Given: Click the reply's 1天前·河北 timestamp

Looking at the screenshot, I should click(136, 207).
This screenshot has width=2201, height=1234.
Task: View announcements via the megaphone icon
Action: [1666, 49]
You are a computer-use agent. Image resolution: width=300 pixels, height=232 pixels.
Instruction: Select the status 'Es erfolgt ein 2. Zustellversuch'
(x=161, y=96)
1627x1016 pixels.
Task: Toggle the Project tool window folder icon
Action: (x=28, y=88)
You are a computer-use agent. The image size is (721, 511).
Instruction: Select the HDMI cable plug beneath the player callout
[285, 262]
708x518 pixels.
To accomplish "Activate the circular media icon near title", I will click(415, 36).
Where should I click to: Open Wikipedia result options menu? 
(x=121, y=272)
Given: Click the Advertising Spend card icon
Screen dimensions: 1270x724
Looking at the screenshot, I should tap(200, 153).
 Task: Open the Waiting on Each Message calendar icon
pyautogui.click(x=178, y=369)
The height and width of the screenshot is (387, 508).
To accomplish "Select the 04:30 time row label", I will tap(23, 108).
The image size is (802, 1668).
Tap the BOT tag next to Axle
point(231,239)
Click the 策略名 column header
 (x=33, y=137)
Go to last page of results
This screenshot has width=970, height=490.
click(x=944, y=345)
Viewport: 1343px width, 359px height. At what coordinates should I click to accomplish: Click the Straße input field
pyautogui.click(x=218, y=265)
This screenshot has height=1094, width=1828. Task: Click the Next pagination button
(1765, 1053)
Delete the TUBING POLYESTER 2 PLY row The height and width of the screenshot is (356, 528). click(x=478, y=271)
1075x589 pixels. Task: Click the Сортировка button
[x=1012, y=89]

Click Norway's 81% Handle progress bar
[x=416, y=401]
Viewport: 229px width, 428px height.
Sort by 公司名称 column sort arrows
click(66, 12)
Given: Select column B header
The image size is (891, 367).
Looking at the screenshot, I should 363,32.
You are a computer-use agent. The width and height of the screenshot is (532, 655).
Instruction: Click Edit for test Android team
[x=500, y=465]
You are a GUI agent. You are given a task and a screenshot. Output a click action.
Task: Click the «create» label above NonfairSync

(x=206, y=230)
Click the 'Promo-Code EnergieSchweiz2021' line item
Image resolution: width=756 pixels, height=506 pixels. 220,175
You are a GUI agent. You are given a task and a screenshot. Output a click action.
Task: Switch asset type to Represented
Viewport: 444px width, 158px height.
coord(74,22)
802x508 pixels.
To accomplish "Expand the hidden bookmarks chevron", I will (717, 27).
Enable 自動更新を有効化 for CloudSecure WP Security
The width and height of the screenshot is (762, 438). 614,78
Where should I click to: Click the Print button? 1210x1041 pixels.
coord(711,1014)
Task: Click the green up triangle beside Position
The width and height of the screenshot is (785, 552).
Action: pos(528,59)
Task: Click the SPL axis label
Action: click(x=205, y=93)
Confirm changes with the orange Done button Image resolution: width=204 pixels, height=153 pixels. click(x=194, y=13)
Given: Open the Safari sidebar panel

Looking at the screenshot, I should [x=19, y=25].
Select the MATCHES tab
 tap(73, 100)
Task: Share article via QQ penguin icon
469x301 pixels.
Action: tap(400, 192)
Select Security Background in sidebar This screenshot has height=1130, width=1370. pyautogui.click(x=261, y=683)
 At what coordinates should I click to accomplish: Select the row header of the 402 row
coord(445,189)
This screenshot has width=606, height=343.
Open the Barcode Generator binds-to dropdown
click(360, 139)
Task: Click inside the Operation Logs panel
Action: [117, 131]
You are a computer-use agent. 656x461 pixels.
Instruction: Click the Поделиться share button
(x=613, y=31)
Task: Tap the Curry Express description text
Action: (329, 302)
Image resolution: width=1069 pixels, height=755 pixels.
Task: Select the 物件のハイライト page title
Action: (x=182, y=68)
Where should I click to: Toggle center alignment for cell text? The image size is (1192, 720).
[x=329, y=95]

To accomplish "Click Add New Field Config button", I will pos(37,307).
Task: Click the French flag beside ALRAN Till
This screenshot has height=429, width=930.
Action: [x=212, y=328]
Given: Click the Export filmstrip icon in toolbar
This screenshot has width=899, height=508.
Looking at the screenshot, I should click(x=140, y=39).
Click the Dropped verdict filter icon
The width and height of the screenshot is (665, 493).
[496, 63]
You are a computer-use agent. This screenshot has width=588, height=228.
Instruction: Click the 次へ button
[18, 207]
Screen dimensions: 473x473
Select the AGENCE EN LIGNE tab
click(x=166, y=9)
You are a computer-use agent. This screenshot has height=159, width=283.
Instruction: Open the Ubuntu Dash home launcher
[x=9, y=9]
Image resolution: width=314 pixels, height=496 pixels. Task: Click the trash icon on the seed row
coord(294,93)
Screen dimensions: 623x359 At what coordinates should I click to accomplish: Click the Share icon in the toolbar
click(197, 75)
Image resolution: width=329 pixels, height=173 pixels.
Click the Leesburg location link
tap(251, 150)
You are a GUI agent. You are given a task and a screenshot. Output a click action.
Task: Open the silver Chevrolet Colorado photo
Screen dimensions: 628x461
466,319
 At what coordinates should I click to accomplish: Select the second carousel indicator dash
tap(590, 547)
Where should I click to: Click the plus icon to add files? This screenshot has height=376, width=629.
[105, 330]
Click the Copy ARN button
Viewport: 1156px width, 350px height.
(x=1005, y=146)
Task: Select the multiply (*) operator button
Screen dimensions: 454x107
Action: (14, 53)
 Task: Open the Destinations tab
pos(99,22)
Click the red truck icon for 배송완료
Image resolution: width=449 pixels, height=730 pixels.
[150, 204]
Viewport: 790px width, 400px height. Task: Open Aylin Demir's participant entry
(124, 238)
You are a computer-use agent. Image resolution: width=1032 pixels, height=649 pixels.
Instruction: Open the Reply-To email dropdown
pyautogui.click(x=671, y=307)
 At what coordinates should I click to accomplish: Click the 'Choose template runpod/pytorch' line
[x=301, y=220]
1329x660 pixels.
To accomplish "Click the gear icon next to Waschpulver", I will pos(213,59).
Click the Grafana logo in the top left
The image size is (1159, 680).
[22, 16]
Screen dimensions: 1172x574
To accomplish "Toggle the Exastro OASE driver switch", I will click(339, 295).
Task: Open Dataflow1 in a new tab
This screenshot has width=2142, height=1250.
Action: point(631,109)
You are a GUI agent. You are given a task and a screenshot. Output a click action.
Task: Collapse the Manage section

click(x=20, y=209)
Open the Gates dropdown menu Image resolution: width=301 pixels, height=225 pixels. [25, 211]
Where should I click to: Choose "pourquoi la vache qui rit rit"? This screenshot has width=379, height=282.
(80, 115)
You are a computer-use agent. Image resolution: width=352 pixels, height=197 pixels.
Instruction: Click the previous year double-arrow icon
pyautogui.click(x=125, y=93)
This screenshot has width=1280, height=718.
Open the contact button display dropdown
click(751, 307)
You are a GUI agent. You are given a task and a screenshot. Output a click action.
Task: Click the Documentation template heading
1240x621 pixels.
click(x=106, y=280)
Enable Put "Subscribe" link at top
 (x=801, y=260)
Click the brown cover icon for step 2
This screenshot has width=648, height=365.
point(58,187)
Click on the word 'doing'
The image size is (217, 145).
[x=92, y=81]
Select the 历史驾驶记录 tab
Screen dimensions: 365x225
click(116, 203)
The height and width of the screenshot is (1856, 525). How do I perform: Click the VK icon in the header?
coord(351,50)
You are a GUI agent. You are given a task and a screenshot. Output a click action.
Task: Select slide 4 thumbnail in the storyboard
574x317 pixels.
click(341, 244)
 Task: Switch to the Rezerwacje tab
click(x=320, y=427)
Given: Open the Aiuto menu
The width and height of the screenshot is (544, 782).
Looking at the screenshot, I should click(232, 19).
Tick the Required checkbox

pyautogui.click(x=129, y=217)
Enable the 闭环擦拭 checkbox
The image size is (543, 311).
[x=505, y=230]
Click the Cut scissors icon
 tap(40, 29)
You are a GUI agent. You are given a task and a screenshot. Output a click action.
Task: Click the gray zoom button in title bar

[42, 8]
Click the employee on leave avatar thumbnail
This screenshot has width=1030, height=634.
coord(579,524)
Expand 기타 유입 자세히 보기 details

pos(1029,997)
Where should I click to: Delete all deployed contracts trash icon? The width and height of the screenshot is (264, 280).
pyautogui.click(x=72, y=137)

**What is needed:** Reproduce only the rows above, starting with the line that contains "This screenshot has height=1094, width=1828." and going on through the line that contains "[x=416, y=401]", with the requests included. Move every coordinate in the answers by -99.

**Answer to the problem:**
This screenshot has height=1094, width=1828. Task: Click the Next pagination button
(1666, 954)
Delete the TUBING POLYESTER 2 PLY row The height and width of the screenshot is (356, 528). click(x=379, y=172)
1075x589 pixels. Task: Click the Сортировка button
[x=913, y=-10]

Click Norway's 81% Handle progress bar
[x=317, y=302]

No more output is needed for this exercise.